Zoals hoger aangegeven, zal het nieuwe WVV stapsgewijs in werking treden vanaf 1 mei 2019, en dit als volgt: 

  • Vanaf 1 mei 2019 zal het WVV integraal van toepassing zijn op de nieuwe vennootschappen en verenigingen. De bestaande rechtspersonen kunnen zich desgevallend vanaf 1 mei 2019 vrijwillig onderwerpen aan de nieuwe regeling (via een zogenaamde “opt-in”). 
  • Vanaf 1 januari 2020 zullen de dwingende wetsbepalingen van rechtswege,  met onmiddellijke ingang van toepassing zijn op de bestaande vennootschappen en verenigingen, zoals bijvoorbeeld de nieuwe benamingen en afkortingen, de omvorming van het kapitaal in de BV in een statutair onbeschikbare eigen vermogensrekening, enz. 
  • Voor de andere wetsbepalingen beschikken de bestaande rechtspersonen over de mogelijkheid om te wachten om zich aan te passen aan het nieuwe WVV tot een volgende statutenwijziging, met dien verstande dat de bestaande vennootschappen en verenigingen uiterlijk op 1 januari 2024 het nieuwe WVV volledig moeten naleven. 

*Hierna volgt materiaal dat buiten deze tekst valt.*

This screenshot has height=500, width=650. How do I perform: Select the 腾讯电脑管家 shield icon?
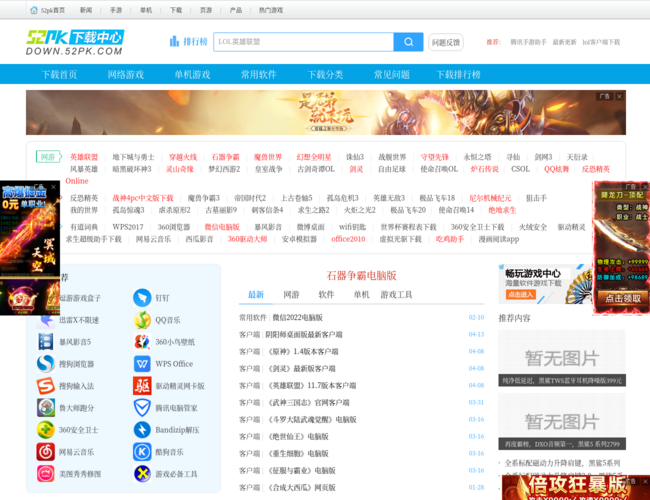(143, 408)
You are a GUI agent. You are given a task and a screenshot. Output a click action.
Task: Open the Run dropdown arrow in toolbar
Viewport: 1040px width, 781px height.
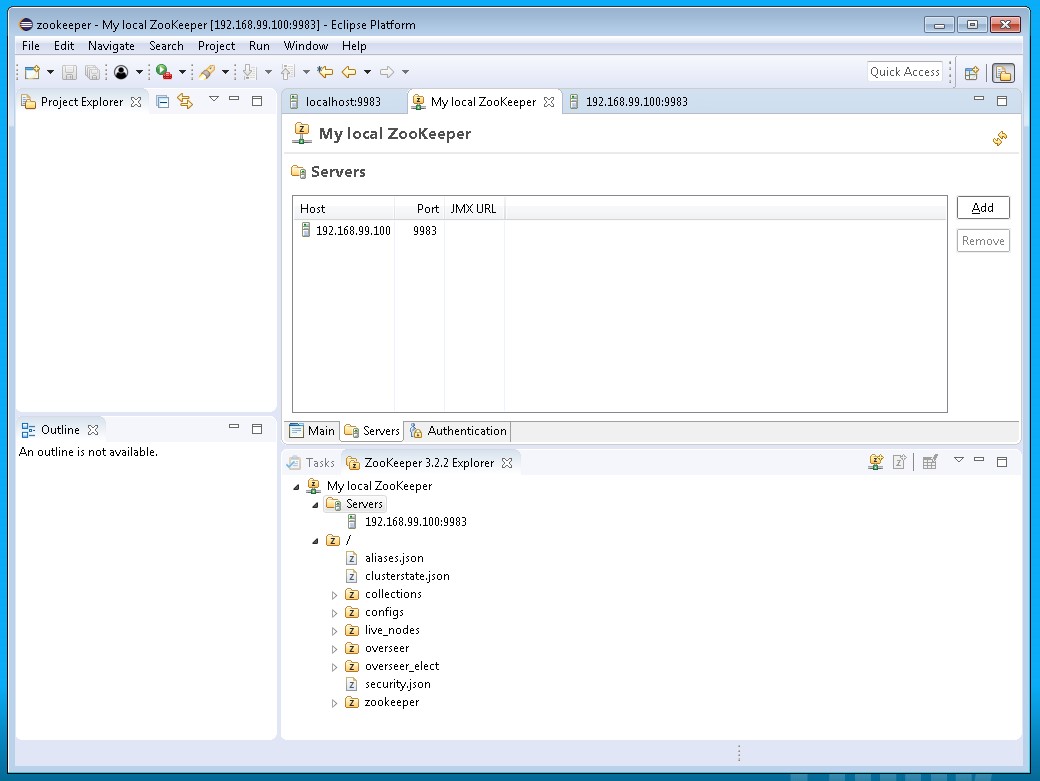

  • Ook de bestaande rechtspersonen met een vennootschapsvorm die door het nieuwe WVV wordt afgeschaft, zijn aan dezelfde deadline onderworpen. Indien deze rechtspersonen niet tijdig tot omzetting overgaan, zullen zij van rechtswege in de meest gelijkende rechtsvorm omgezet worden. 
  • De overstap van de werkelijke zetelleer naar de statutaire zetelleer gaat reeds onmiddellijk in op 1 mei 2019.